Drugs were obtained from the following sources: α-chloralose, dl-homocysteic acid and atenolol from Sigma Aldrich Chemical Co., Poole, Dorset, UK; pentobarbitone sodium from Rhône Mérieux Ltd, Harlow, Essex, UK; Pontamine Sky Blue dye from BDH, Poole, Dorset, UK; Gelofusine from Braun Medical Ltd, Aylesbury, Bucks, UK; phenylbiguanide from Research Biochemicals, Semat Technical Ltd, St Albans, Herts, UK, and vecuronium bromide from Organon Technika Ltd, Cambridge, UK.

RESULTS

A total of 11 antidromically identified vagal preganglionic neurones with axons in the cardiac branches of the vagus nerve were recorded in this study. They had calculated axon conduction velocities within the B-fibre range (5.9-18.0 m s−1, a mean of 11.4 ± 0.9 m s−1). The recording sites of six of these were localized by pontamine injection and another two were recorded in very close proximity to a previously marked site. These sites were located within or ventrolateral to the nucleus ambiguus (Fig. 2). Based on the depth and rostro-caudal position of the recording electrode the other three B-fibre cardiac projecting neurones were considered also to be in this same region. Baseline values (means ±s.d.) were; mean arterial blood pressure 101 ± 5 mmHg; heart rate 160 ± 23 beats min−1; tracheal pressure, inflation and deflation, 5.4 ± 2.5 and 2.1 ± 0.7 mmHg, respectively; PO2 141 ± 27 mmHg; PCO2 38 ± 10 mmHg and pH 7.32 ± 0.05.
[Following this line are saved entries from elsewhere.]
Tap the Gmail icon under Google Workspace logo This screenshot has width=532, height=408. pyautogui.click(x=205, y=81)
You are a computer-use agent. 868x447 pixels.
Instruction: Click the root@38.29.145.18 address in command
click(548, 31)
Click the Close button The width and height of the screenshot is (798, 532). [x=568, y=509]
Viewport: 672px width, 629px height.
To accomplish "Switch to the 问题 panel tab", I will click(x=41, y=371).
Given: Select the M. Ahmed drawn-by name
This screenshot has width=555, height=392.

B-fibre cardiac vagal preganglionic neurones

Ten of the B-fibre cardiac vagal preganglionic neurones had little or no ongoing spontaneous activity, whereas one neurone had an average firing rate of 6.3 spikes s−1. The profile of the activity was analysed in detail in neurones either with (n = 7) or without (n = 4) DLH (10-120 nA) ionophoretically applied to induce or increase firing rate. This combined group had a mean firing rate of 2.0 ± 0.7 spikes s−1. The activity in all 11 neurones showed a strong pulse-related rhythm (Fig. 1B). In addition, a component of this activity was correlated with central respiratory drive, being maximal during post-inspiration and stage 2 expiration (E2; Fig. 1B). Even during high discharge rates (up to 20 spikes s−1) evoked by DLH application at high currents (60-120 nA) the activity in neurones remained respiratory modulated (Fig. 3C). This respiratory modulation of the activity was abolished in two neurones tested when inhibition of central inspiratory activity caused ongoing activity to become continuous (Fig. 4B). The ongoing activity of the majority of these neurones (8 out of 11) showed no obvious relationship to tracheal pressure (Fig. 1B), but in the other three neurones there was a correlation between neuronal activity and tracheal pressure, the maximal discharge occurring during the phase of lung deflation. In all the experiments phrenic nerve activity was locked to lung inflation.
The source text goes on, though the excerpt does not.